The full set of entries must be copied exactly.
------ Records for processing ------
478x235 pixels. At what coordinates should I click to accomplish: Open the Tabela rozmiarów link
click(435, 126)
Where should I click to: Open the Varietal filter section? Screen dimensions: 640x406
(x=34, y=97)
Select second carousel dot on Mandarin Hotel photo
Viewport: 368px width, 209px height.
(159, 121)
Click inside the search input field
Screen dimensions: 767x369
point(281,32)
------
* Your solution:
478x235 pixels. At what coordinates should I click to accomplish: Open the Tabela rozmiarów link
click(435, 126)
Where should I click to: Open the Varietal filter section? Screen dimensions: 640x406
(x=34, y=97)
Select second carousel dot on Mandarin Hotel photo
Viewport: 368px width, 209px height.
(159, 121)
Click inside the search input field
Screen dimensions: 767x369
point(281,32)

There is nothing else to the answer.